*ENUNCIADO ESCRITO*. Reproduce estas líneas de forma literal, de la primera a la última, sin alterar nada.
═══ DATOS DE TRABAJO
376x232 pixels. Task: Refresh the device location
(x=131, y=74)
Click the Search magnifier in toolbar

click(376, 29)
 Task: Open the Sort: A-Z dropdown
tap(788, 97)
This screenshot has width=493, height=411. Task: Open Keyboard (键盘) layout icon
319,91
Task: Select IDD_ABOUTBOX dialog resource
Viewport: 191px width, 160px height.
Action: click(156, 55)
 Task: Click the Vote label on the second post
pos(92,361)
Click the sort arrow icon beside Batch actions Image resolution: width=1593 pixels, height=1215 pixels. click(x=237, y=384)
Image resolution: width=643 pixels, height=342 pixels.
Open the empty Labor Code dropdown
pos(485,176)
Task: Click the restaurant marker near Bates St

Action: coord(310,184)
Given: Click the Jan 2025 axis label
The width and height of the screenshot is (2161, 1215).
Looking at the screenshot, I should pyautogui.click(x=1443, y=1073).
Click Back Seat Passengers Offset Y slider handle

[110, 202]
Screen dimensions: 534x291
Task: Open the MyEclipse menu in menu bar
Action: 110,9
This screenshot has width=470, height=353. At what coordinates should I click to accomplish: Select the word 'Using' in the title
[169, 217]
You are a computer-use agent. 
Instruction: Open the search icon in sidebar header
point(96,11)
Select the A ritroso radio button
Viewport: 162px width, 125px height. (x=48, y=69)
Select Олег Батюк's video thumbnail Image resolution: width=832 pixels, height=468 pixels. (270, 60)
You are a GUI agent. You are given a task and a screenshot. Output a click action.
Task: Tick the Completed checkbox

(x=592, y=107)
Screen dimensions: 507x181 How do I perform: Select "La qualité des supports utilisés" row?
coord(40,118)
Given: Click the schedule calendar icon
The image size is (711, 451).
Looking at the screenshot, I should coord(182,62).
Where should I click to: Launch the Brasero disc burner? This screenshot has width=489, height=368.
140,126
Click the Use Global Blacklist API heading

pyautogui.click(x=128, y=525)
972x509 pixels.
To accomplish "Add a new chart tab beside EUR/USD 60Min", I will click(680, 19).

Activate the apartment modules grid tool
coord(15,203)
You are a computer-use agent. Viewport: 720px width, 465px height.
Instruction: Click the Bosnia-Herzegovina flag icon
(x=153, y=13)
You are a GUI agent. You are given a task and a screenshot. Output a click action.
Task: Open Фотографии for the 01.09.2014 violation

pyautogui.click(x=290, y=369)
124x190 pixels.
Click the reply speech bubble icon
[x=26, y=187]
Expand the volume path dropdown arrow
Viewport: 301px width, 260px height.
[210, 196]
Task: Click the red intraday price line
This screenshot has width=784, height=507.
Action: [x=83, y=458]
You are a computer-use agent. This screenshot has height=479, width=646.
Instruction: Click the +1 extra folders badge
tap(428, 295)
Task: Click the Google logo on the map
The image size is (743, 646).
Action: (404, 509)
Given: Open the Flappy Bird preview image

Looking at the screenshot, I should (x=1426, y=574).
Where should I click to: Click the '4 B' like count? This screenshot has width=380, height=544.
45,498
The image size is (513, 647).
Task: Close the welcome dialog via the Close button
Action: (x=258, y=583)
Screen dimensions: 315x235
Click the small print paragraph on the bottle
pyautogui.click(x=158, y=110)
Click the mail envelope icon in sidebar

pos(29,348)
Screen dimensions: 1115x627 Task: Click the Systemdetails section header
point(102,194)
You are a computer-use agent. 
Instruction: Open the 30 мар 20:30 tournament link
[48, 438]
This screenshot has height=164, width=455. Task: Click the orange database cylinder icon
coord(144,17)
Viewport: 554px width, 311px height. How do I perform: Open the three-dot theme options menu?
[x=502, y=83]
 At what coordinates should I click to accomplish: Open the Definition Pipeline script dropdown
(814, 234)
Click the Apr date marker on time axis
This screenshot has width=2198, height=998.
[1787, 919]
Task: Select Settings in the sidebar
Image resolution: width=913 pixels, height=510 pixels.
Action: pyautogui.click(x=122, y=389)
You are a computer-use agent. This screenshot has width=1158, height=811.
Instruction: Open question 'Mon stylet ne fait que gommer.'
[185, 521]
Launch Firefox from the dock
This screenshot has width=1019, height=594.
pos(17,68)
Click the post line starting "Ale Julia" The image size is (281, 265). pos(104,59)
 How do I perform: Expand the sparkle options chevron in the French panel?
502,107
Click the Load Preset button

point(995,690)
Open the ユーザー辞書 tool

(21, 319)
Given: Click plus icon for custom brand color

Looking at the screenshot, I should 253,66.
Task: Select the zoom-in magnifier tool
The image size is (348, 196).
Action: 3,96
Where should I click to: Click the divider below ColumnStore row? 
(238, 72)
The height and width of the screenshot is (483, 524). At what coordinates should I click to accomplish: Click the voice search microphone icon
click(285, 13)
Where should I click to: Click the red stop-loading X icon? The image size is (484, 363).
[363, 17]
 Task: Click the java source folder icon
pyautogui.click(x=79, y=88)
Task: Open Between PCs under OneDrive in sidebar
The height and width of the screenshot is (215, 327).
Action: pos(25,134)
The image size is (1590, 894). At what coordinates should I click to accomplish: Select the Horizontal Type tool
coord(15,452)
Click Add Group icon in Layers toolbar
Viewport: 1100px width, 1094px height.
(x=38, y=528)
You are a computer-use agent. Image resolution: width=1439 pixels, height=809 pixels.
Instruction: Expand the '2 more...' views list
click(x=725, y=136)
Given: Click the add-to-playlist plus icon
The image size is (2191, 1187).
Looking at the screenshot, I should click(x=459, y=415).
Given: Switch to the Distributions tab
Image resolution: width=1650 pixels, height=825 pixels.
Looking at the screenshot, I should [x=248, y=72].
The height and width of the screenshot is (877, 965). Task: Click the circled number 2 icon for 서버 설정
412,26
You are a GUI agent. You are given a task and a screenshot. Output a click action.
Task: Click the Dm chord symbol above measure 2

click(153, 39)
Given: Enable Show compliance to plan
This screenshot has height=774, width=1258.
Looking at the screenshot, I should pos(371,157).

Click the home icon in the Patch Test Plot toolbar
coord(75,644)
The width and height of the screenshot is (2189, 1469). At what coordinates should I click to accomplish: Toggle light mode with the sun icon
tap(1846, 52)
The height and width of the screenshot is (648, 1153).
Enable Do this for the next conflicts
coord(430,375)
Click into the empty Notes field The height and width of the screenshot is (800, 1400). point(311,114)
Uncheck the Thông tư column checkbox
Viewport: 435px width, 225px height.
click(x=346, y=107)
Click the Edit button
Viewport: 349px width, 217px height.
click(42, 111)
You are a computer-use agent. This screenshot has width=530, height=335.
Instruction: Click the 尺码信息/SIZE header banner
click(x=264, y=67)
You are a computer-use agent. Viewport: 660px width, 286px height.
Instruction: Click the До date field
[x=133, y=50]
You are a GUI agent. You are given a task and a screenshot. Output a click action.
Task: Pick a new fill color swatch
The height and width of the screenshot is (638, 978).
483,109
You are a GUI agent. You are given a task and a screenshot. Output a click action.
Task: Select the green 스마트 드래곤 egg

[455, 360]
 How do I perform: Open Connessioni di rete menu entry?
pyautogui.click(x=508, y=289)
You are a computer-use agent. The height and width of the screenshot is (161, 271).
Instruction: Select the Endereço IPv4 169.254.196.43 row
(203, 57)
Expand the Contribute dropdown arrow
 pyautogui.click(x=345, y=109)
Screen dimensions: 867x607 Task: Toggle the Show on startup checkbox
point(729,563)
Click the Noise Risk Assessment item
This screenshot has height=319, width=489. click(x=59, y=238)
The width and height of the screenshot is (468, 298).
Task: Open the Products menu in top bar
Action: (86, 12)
══════
*RESPUESTA COMPLETA*.
376x232 pixels. Task: Refresh the device location
(x=131, y=74)
Click the Search magnifier in toolbar

click(376, 29)
 Task: Open the Sort: A-Z dropdown
tap(788, 97)
This screenshot has width=493, height=411. Task: Open Keyboard (键盘) layout icon
319,91
Task: Select IDD_ABOUTBOX dialog resource
Viewport: 191px width, 160px height.
Action: click(156, 55)
 Task: Click the Vote label on the second post
pos(92,361)
Click the sort arrow icon beside Batch actions Image resolution: width=1593 pixels, height=1215 pixels. click(x=237, y=384)
Image resolution: width=643 pixels, height=342 pixels.
Open the empty Labor Code dropdown
pos(485,176)
Task: Click the restaurant marker near Bates St

Action: coord(310,184)
Given: Click the Jan 2025 axis label
The width and height of the screenshot is (2161, 1215).
Looking at the screenshot, I should pyautogui.click(x=1443, y=1073).
Click Back Seat Passengers Offset Y slider handle

[110, 202]
Screen dimensions: 534x291
Task: Open the MyEclipse menu in menu bar
Action: 110,9
This screenshot has width=470, height=353. At what coordinates should I click to accomplish: Select the word 'Using' in the title
[169, 217]
You are a computer-use agent. 
Instruction: Open the search icon in sidebar header
point(96,11)
Select the A ritroso radio button
Viewport: 162px width, 125px height. (x=48, y=69)
Select Олег Батюк's video thumbnail Image resolution: width=832 pixels, height=468 pixels. (270, 60)
You are a GUI agent. You are given a task and a screenshot. Output a click action.
Task: Tick the Completed checkbox

(x=592, y=107)
Screen dimensions: 507x181 How do I perform: Select "La qualité des supports utilisés" row?
coord(40,118)
Given: Click the schedule calendar icon
The image size is (711, 451).
Looking at the screenshot, I should coord(182,62).
Where should I click to: Launch the Brasero disc burner? This screenshot has width=489, height=368.
140,126
Click the Use Global Blacklist API heading

pyautogui.click(x=128, y=525)
972x509 pixels.
To accomplish "Add a new chart tab beside EUR/USD 60Min", I will click(680, 19).

Activate the apartment modules grid tool
coord(15,203)
You are a computer-use agent. Viewport: 720px width, 465px height.
Instruction: Click the Bosnia-Herzegovina flag icon
(x=153, y=13)
You are a GUI agent. You are given a task and a screenshot. Output a click action.
Task: Open Фотографии for the 01.09.2014 violation

pyautogui.click(x=290, y=369)
124x190 pixels.
Click the reply speech bubble icon
[x=26, y=187]
Expand the volume path dropdown arrow
Viewport: 301px width, 260px height.
[210, 196]
Task: Click the red intraday price line
This screenshot has width=784, height=507.
Action: [x=83, y=458]
You are a computer-use agent. This screenshot has height=479, width=646.
Instruction: Click the +1 extra folders badge
tap(428, 295)
Task: Click the Google logo on the map
The image size is (743, 646).
Action: (404, 509)
Given: Open the Flappy Bird preview image

Looking at the screenshot, I should (x=1426, y=574).
Where should I click to: Click the '4 B' like count? This screenshot has width=380, height=544.
45,498
The image size is (513, 647).
Task: Close the welcome dialog via the Close button
Action: (x=258, y=583)
Screen dimensions: 315x235
Click the small print paragraph on the bottle
pyautogui.click(x=158, y=110)
Click the mail envelope icon in sidebar

pos(29,348)
Screen dimensions: 1115x627 Task: Click the Systemdetails section header
point(102,194)
You are a computer-use agent. 
Instruction: Open the 30 мар 20:30 tournament link
[48, 438]
This screenshot has height=164, width=455. Task: Click the orange database cylinder icon
coord(144,17)
Viewport: 554px width, 311px height. How do I perform: Open the three-dot theme options menu?
[x=502, y=83]
 At what coordinates should I click to accomplish: Open the Definition Pipeline script dropdown
(814, 234)
Click the Apr date marker on time axis
This screenshot has width=2198, height=998.
[1787, 919]
Task: Select Settings in the sidebar
Image resolution: width=913 pixels, height=510 pixels.
Action: pyautogui.click(x=122, y=389)
You are a computer-use agent. This screenshot has width=1158, height=811.
Instruction: Open question 'Mon stylet ne fait que gommer.'
[185, 521]
Launch Firefox from the dock
This screenshot has width=1019, height=594.
pos(17,68)
Click the post line starting "Ale Julia" The image size is (281, 265). pos(104,59)
 How do I perform: Expand the sparkle options chevron in the French panel?
502,107
Click the Load Preset button

point(995,690)
Open the ユーザー辞書 tool

(21, 319)
Given: Click plus icon for custom brand color

Looking at the screenshot, I should 253,66.
Task: Select the zoom-in magnifier tool
The image size is (348, 196).
Action: 3,96
Where should I click to: Click the divider below ColumnStore row? 
(238, 72)
The height and width of the screenshot is (483, 524). At what coordinates should I click to accomplish: Click the voice search microphone icon
click(285, 13)
Where should I click to: Click the red stop-loading X icon? The image size is (484, 363).
[363, 17]
 Task: Click the java source folder icon
pyautogui.click(x=79, y=88)
Task: Open Between PCs under OneDrive in sidebar
The height and width of the screenshot is (215, 327).
Action: pos(25,134)
The image size is (1590, 894). At what coordinates should I click to accomplish: Select the Horizontal Type tool
coord(15,452)
Click Add Group icon in Layers toolbar
Viewport: 1100px width, 1094px height.
(x=38, y=528)
You are a computer-use agent. Image resolution: width=1439 pixels, height=809 pixels.
Instruction: Expand the '2 more...' views list
click(x=725, y=136)
Given: Click the add-to-playlist plus icon
The image size is (2191, 1187).
Looking at the screenshot, I should click(x=459, y=415).
Given: Switch to the Distributions tab
Image resolution: width=1650 pixels, height=825 pixels.
Looking at the screenshot, I should [x=248, y=72].
The height and width of the screenshot is (877, 965). Task: Click the circled number 2 icon for 서버 설정
412,26
You are a GUI agent. You are given a task and a screenshot. Output a click action.
Task: Click the Dm chord symbol above measure 2

click(153, 39)
Given: Enable Show compliance to plan
This screenshot has height=774, width=1258.
Looking at the screenshot, I should pos(371,157).

Click the home icon in the Patch Test Plot toolbar
coord(75,644)
The width and height of the screenshot is (2189, 1469). At what coordinates should I click to accomplish: Toggle light mode with the sun icon
tap(1846, 52)
The height and width of the screenshot is (648, 1153).
Enable Do this for the next conflicts
coord(430,375)
Click into the empty Notes field The height and width of the screenshot is (800, 1400). point(311,114)
Uncheck the Thông tư column checkbox
Viewport: 435px width, 225px height.
click(x=346, y=107)
Click the Edit button
Viewport: 349px width, 217px height.
click(42, 111)
You are a computer-use agent. This screenshot has width=530, height=335.
Instruction: Click the 尺码信息/SIZE header banner
click(x=264, y=67)
You are a computer-use agent. Viewport: 660px width, 286px height.
Instruction: Click the До date field
[x=133, y=50]
You are a GUI agent. You are given a task and a screenshot. Output a click action.
Task: Pick a new fill color swatch
The height and width of the screenshot is (638, 978).
483,109
You are a GUI agent. You are given a task and a screenshot. Output a click action.
Task: Select the green 스마트 드래곤 egg

[455, 360]
 How do I perform: Open Connessioni di rete menu entry?
pyautogui.click(x=508, y=289)
You are a computer-use agent. The height and width of the screenshot is (161, 271).
Instruction: Select the Endereço IPv4 169.254.196.43 row
(203, 57)
Expand the Contribute dropdown arrow
 pyautogui.click(x=345, y=109)
Screen dimensions: 867x607 Task: Toggle the Show on startup checkbox
point(729,563)
Click the Noise Risk Assessment item
This screenshot has height=319, width=489. click(x=59, y=238)
The width and height of the screenshot is (468, 298).
Task: Open the Products menu in top bar
Action: (86, 12)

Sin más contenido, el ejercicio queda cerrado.